UN PUNTO CENTRALE DELLA RIFORMA MORATTI
COME NASCE UN PROF
Giorgio Chiosso
NONOSTANTE qualche inevitabile difficoltà e molte diffidenze sindacali la riforma Moratti procede nel suo iter. In questi giorni, in particolare, vengono prese alcune decisioni di significato strategico intorno alla formazione iniziale dei futuri insegnanti. Un gruppo di esperti sta infatti completando la stesura del decreto legislativo che dà attuazione all'art. 5 della legge che modifica gli attuali percorsi per accedere all'insegnamento (il Corso di laurea in Scienze della Formazione primaria per quanto riguarda i docenti della scuola dell'infanzia e primaria e i Corsi biennali di specializzazione della Sis per gli aspiranti professori degli istituti secondari). In futuro l'accesso ai ruoli per tutti i docenti (primari e secondari) avrà luogo mediante il possesso di una laurea specialistica (quinquennale) a numero programmato e con valore abilitante coerente con le discipline d'insegnamento, cui farà seguito un periodo (retribuito) di formazione in servizio al termine del quale, previo giudizio positivo, il giovane insegnante sarà assunto in via definitiva. Sono previste norme di tutela per quanti già ora sono inclusi in graduatoria, che potranno ambire al "posto in ruolo" secondo le regole oggi in vigore.
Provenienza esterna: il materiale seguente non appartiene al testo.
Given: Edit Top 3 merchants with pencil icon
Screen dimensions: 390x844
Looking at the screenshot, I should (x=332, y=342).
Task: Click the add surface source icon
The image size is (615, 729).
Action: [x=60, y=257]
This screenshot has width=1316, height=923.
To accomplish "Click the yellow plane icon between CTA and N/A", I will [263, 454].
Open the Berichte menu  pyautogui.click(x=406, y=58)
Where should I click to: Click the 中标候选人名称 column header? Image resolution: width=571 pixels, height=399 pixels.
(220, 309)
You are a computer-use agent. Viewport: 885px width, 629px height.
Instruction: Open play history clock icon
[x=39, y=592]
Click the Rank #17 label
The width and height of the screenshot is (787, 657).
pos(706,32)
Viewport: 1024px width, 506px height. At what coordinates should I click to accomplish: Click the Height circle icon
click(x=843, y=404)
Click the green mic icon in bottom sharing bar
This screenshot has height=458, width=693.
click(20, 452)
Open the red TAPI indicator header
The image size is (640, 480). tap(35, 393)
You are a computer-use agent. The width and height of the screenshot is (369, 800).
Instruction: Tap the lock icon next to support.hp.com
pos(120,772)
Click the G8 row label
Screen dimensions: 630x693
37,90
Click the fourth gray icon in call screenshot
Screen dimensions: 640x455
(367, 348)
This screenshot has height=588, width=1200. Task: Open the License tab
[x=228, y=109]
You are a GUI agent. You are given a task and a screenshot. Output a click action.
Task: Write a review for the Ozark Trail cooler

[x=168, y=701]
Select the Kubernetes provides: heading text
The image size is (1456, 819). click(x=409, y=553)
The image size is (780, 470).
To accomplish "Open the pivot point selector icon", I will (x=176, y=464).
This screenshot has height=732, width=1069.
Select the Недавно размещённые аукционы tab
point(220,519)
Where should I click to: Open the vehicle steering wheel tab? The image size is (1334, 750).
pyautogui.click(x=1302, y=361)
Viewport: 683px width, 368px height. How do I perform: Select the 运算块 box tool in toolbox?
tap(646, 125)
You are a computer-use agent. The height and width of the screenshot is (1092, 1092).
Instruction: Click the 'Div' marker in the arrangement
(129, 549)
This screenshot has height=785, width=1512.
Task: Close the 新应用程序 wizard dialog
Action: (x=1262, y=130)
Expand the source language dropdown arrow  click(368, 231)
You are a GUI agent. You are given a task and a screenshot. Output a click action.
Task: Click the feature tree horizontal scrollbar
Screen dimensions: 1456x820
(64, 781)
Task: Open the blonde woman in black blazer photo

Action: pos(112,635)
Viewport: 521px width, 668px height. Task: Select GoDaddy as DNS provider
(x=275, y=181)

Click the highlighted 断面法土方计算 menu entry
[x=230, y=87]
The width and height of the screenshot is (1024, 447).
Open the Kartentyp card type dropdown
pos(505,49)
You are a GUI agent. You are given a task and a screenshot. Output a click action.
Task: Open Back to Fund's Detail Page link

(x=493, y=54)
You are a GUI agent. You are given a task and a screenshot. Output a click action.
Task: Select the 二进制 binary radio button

Fin qui i dati relativi all'ingegneria didattica e alle questioni sindacali connesse alle scelte in corso, queste ultime meritevoli della massima attenzione per i numerosi risvolti anche sociali. Ma questo passaggio politico rappresenta soprattutto una grande opportunità per disporre in futuro di insegnanti colti e capaci. Non c'è riforma al mondo che possa prescindere da questo elementare dato. Negli ultimi decenni l'Italia in questo campo non è stata virtuosa. E' mancato qualsiasi controllo in ingresso e in servizio della "qualità" docente, dietro la pressione sindacale di rapide e generalizzate immissioni in ruolo senza concorso e la resistenza opposta dalla categoria a qualsiasi forma, anche blanda, di verifica dei risultati raggiunti. Ne sa qualcosa l'ex ministro Berlinguer che tentò, invano, di premiare i migliori, pagando a caro prezzo quel meritorio tentativo, peraltro fallito.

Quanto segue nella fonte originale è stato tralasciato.